---------- Supplied material

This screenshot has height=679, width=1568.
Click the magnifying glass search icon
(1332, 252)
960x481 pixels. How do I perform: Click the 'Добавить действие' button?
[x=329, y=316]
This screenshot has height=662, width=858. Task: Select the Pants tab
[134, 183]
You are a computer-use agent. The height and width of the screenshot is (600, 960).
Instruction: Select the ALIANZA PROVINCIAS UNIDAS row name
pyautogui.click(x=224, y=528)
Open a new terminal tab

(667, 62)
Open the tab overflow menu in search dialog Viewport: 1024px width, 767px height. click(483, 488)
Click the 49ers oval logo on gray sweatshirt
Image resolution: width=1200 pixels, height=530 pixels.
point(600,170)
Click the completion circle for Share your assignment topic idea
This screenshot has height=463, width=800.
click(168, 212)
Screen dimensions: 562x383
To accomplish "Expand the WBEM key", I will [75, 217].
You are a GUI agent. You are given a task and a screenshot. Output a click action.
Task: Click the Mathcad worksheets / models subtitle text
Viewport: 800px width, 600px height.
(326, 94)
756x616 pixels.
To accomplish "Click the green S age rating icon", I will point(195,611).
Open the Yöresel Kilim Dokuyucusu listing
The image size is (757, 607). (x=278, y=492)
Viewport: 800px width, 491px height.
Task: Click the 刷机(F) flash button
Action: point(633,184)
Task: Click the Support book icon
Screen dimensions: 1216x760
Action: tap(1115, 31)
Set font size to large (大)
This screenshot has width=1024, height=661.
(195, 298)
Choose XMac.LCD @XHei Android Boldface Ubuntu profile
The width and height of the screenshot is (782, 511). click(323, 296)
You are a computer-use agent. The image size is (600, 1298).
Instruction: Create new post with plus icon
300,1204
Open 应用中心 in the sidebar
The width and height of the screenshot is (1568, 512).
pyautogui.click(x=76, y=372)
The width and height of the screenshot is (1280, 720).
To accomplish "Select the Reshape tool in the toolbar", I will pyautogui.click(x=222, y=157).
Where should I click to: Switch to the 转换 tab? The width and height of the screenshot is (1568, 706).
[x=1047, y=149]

--------------------

→ Requirement:
Nothing but the lines from the one with "Task: Click the Support book icon" through the last line of the data should appear; print them exactly.

→ Exercise result:
Task: Click the Support book icon
Screen dimensions: 1216x760
Action: tap(1115, 31)
Set font size to large (大)
This screenshot has width=1024, height=661.
(195, 298)
Choose XMac.LCD @XHei Android Boldface Ubuntu profile
The width and height of the screenshot is (782, 511). click(323, 296)
You are a computer-use agent. The image size is (600, 1298).
Instruction: Create new post with plus icon
300,1204
Open 应用中心 in the sidebar
The width and height of the screenshot is (1568, 512).
pyautogui.click(x=76, y=372)
The width and height of the screenshot is (1280, 720).
To accomplish "Select the Reshape tool in the toolbar", I will pyautogui.click(x=222, y=157).
Where should I click to: Switch to the 转换 tab? The width and height of the screenshot is (1568, 706).
[x=1047, y=149]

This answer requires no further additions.